Breach, Data Security, Vulnerability Management

Researchers propose international vulnerability purchase plan

Researchers discover vulnerabilities all the time, but if they decide to sell the flaw to a highest bidder, there is no telling if that individual will use the information for good or bad.

To eliminate the potential for misuse – particularly with often critical zero-day vulnerabilities – information security research and advisory company NSS Labs has put forth an initiative imploring vendors to purchase information on bugs.

“It is time to examine the economics of depriving cyber criminals' access to new vulnerabilities through the systematic purchase of all vulnerabilities discovered at or above black market prices,” NSS Labs researchers Stefan Frei and Francisco Artes wrote in their report, “International Vulnerability Purchase Program.”

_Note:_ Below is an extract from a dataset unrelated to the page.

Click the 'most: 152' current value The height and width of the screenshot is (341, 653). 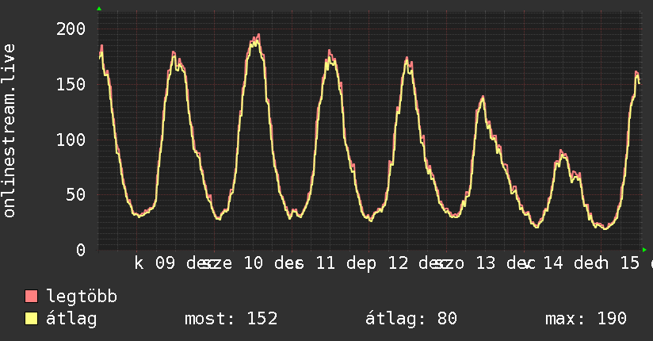pyautogui.click(x=231, y=319)
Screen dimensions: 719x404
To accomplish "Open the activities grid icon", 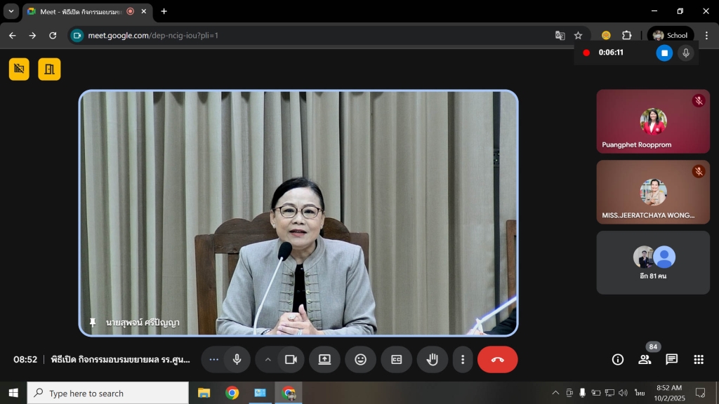I will [699, 359].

Frei and Artes discovered that the cost of purchasing all of a vendor's vulnerabilities ends up being miniscule when compared to the vendor's revenue in the same time frame. Additionally, the researchers discovered that the cost of purchasing those vulnerabilities is nominal when comparing it to the expected losses incurred as a result of crime.

“If all of the vulnerabilities for all products are purchased at USD $150,000 each, this still would amount to less than 0.01 percent of the yearly gross domestic product for either the US or the European Union,” Frei and Artes wrote. “The cost for major software vendors to purchase all of their vulnerabilities at USD $150,000 each is less than one percent of their revenue.”

Another benefit to the proposed program is that it will reduce the disclosure delay, Vikram Phatak, CEO of NSS Labs, told SCMagazine.com on Wednesday. He said it would reduce the return on investment for the attackers and will also create uncertainty in the market with regard to vulnerabilities that have already been exposed.

“There tends to be a lot of rediscovery of vulnerabilities,” Phatak said. “If we both discover a vulnerability, the path I take is the logical extension of a path someone else took.”

With an increasing reliance on technology only leading to an increased number of security flaws, NSS Labs recommends a structured vulnerability management program that includes more competitive bug bounty programs, better incentives for the creation of more secure software and greater communications and disclosure between researchers.

It is also recommended that software vendors invest in mechanisms for simple and automatic patching of their products.